Taxation in the UK is definitely not a piece of cake. This article includes three case-studies that demonstrate important rules and requirements that you need to be aware of when moving to and settling in Great Britain.
Case-study 1. How to avoid being classed as tax resident
A Russian national intends to move to the UK on the Tier 1 (Entrepreneur) route with his family – wife and two children that will go to a public school. The wife is the main applicant and the visa is granted in August. The move is scheduled for September.
Target: The husband wants to stay non-resident for UK tax purposes for the current year.
- Because the family set up their home in the UK after the tax year had started (6 April), all family members can split their tax year and become tax residents from the date of first entry on the Entrepreneur visa.
- The wife will be considered tax resident through the Automatic Residence Test by spending more than 183 days in the UK in the tax year.
- By taking the same test, the husband will already have two ties to the UK: a family tie (see point 2 above) and accommodation tie (any accommodation available in the UK for 91 or more consecutive days in the tax year). Two ties mean he can spend up to 120 days in the UK without becoming tax resident.
If he starts working in the UK, even if the employer is in another country, this will add another tie, a work tie, and reduce the number of days he can spend in the UK without becoming a tax resident to 90.
What has been done
A detailed plan is worked out together with the client to control the number of days spent in the UK to prevent him from becoming tax resident.
Because the husband applied for a visa as a dependent and the first visa was granted before 11 January 2018, when a new requirement for PBS dependents came into force, the 180-day requirement doesn’t apply to him. It means that his tax status can be determined without his immigration status affecting it.

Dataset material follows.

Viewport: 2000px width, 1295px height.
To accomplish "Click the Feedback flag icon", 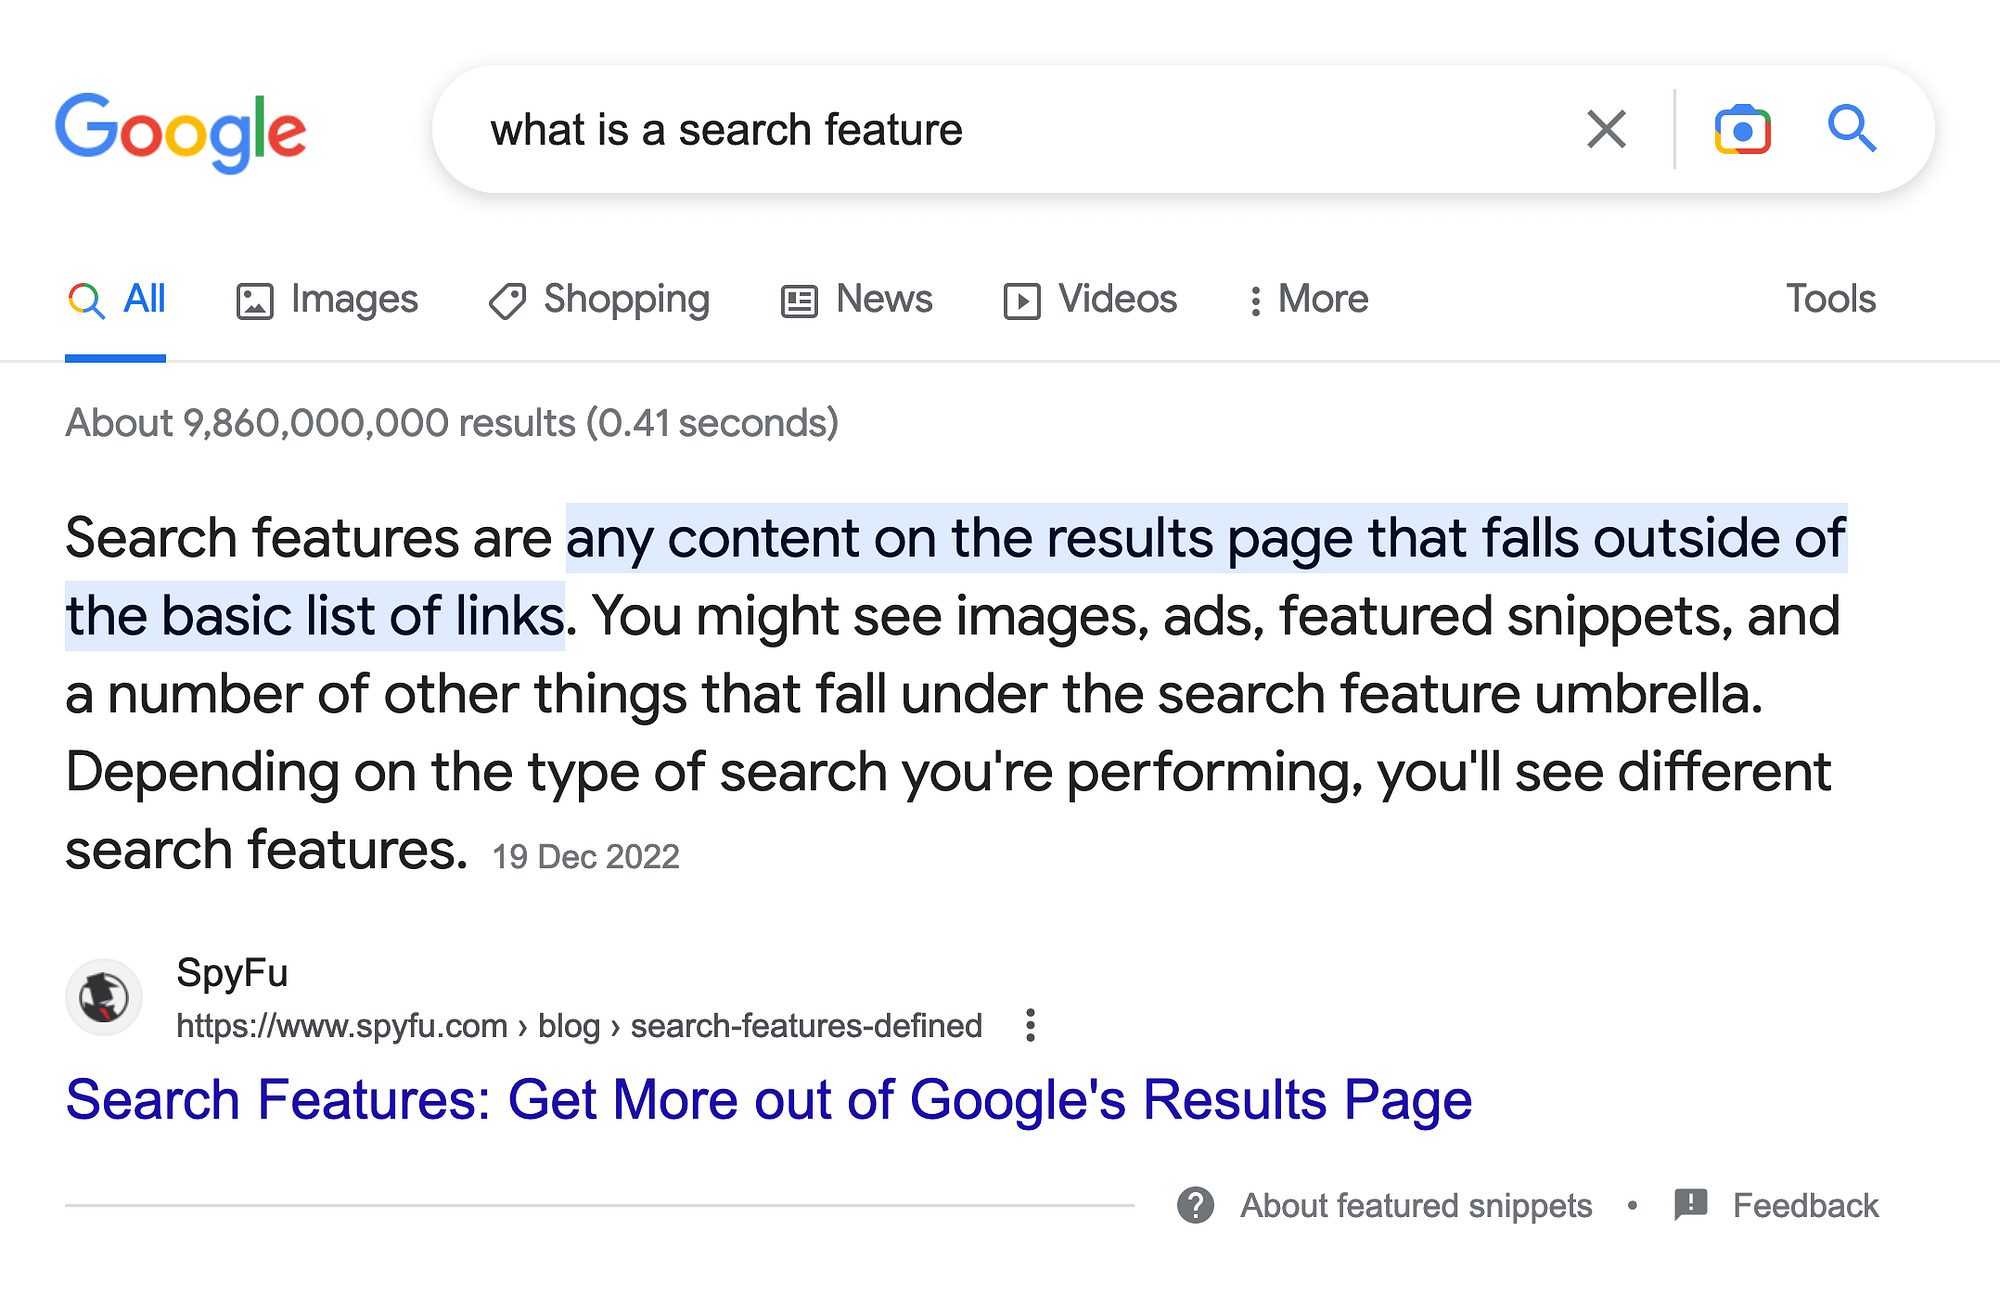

However, when the time comes for him to extend his visa in three years, the 180-day rule will apply to him fully and tax planning will be restricted by that.
Case-study 2. Choosing where to pay taxes
A Russian national arrived into the UK in August and started working for a British company from day one. She was on payroll according to local rules and enjoyed a tax-free personal allowance for her income tax. She has an apartment and a house in Russia that she rents out and receives income from.
Target: Assess her tax status and obligations, and whether it makes sense to apply remittance basis when calculating her taxes (claiming the remittance basis means you only pay UK tax on the income or gains you receive in or bring to the UK).
- The client has the right to split the tax year because she has come to the UK to settle. She is considered tax resident from the date of first entry on her visa.
- When doing tax calculations, it is important to include her tax liabilities both in Russia and the UK.
- If the remittance basis is claimed, she will lose her tax-free personal allowance and the UK income tax will have to be recalculated. In this case she cannot bring income received in Russia to the UK tax-free.
- However, if the arising basis is used instead of the remittance, she has no dues on her UK income tax. To calculate her final tax due from the client, we need to calculate UK tax on her total worldwide income and deduct the taxes already paid in the UK and in the countries that signed the double-taxation agreements with the UK (e.g. Russia).
What has been done
Calculations showed that in the tax year when the client moved to the UK she was tax resident in Russia and paid 13% income tax there. Because her earnings were rather high, we’ve opted for the remittance basis of taxation.
Next year, when the client is not a tax resident in Russia any more, she has to pay 30% income tax in Russia. In this case the remittance is no longer valuable; the client is better off declaring her global income and paying UK tax that is the difference between tax liabilities in the UK and taxes already paid in Russia. For example, if the client’s income in Russia is subject to 40% income tax in the UK, but she already paid 30% tax in Russia, it’s 10% left for her to pay in the UK.
Case-study 3. Inheritance tax
A Russian national owns a property in the UK through a BVI offshore company. The flat was purchased in 2014 for £3M. It is not rented out and the client lived there for a year. The flat is subject to the Annual Tax on Enveloped Dwellings amounting to £23,550 in 2017 which the clients pays regularly.
Target: The client wants to gift the flat to his son and granddaughter.
- After we analysed the situation, the client refused to have any complex structures involving insurance, funds, etc. So eventually it was done as a simple transfer of title to his son and granddaughter.
- The granddaughter is under 18, that’s why her father will be Protector of the trust for the 50% of her share in the flat.
- The cost of the flat was evaluated to have increased by only £40,000, and after deduction of all expenses that came with the transfer the tax due amounted to £5,000.
- As the company is closing and the transfer happens in liquidation, and it does not have any debts to third persons, only to the beneficiary, there is no stamp duty payable.
What has been done
We explained to the client that in this scenario he chose the estate might be subject to inheritance tax in case he passes away in the next 7 years after the transfer. However, the tax rate will be gradually decreasing starting from year four.
To provide protection from potential tax payment, we arranged an insurance policy for the client that covers the amount of the inheritance tax that will be decreasing pro rata to the tax itself.